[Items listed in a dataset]
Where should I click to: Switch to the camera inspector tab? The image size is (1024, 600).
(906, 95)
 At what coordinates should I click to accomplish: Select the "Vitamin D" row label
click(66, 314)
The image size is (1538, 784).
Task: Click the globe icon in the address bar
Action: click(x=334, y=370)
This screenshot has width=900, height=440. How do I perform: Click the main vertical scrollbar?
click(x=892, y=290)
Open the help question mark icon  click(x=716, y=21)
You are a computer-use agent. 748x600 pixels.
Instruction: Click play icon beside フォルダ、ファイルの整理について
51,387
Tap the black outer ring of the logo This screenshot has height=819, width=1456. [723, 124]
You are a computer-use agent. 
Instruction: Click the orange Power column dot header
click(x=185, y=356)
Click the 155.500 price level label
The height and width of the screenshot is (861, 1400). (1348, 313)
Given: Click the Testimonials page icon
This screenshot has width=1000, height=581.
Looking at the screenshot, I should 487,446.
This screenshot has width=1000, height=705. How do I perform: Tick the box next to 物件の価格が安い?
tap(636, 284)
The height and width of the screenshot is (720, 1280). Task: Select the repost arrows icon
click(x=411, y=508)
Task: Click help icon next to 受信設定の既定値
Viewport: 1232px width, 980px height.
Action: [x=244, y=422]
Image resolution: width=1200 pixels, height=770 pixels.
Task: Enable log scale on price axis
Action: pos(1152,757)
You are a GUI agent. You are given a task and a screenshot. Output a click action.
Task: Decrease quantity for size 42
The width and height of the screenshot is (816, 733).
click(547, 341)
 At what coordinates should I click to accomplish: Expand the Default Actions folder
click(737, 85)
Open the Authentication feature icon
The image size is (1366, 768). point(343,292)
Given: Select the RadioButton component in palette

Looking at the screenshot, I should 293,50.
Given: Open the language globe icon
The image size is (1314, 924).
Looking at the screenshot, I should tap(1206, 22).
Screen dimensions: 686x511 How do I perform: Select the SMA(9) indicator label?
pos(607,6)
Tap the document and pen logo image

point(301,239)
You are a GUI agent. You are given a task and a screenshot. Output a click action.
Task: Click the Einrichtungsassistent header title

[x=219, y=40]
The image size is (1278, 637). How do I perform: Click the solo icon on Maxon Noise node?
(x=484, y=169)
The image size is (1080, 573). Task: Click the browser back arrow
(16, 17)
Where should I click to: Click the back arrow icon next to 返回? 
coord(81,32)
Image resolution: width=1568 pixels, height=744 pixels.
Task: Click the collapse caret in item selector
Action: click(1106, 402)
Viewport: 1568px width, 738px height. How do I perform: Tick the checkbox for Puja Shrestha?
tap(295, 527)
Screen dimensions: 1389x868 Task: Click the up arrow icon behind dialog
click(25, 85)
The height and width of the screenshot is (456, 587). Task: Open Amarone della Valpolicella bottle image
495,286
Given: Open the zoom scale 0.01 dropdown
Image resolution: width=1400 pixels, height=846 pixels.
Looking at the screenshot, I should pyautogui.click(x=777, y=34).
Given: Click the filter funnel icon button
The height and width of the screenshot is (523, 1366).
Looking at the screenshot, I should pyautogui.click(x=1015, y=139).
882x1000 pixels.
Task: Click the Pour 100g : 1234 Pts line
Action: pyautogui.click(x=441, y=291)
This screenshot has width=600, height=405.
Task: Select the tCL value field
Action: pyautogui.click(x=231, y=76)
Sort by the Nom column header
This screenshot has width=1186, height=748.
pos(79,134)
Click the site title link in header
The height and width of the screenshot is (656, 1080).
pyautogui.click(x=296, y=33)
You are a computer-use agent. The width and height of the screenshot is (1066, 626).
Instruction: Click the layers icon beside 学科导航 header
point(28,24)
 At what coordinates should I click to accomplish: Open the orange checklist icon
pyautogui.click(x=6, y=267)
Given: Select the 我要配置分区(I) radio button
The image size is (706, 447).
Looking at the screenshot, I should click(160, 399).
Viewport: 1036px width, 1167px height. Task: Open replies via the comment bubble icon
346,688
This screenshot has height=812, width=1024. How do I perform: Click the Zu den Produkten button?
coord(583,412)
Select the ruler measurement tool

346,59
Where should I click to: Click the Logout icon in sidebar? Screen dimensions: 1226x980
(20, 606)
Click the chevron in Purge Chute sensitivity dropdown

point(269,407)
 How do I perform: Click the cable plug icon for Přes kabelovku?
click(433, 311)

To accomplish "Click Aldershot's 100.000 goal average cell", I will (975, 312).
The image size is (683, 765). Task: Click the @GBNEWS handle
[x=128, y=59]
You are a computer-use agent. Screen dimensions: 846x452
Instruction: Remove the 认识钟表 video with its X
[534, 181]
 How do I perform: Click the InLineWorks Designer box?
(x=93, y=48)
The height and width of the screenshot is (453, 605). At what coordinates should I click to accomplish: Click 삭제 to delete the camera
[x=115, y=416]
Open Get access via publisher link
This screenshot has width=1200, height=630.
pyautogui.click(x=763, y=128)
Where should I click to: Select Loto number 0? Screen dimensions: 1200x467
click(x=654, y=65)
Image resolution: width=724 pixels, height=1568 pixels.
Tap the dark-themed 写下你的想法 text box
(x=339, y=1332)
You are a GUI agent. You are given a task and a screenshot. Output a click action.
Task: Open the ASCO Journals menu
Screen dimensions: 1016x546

> [Your goal]: With "computer" as the word to match, copy each line of the records that has it.

> [Response for this exercise]:
You are a computer-use agent. 748x600 pixels.
You are a computer-use agent. 
You are a computer-use agent. The width and height of the screenshot is (1066, 626).
You are a computer-use agent. Screen dimensions: 846x452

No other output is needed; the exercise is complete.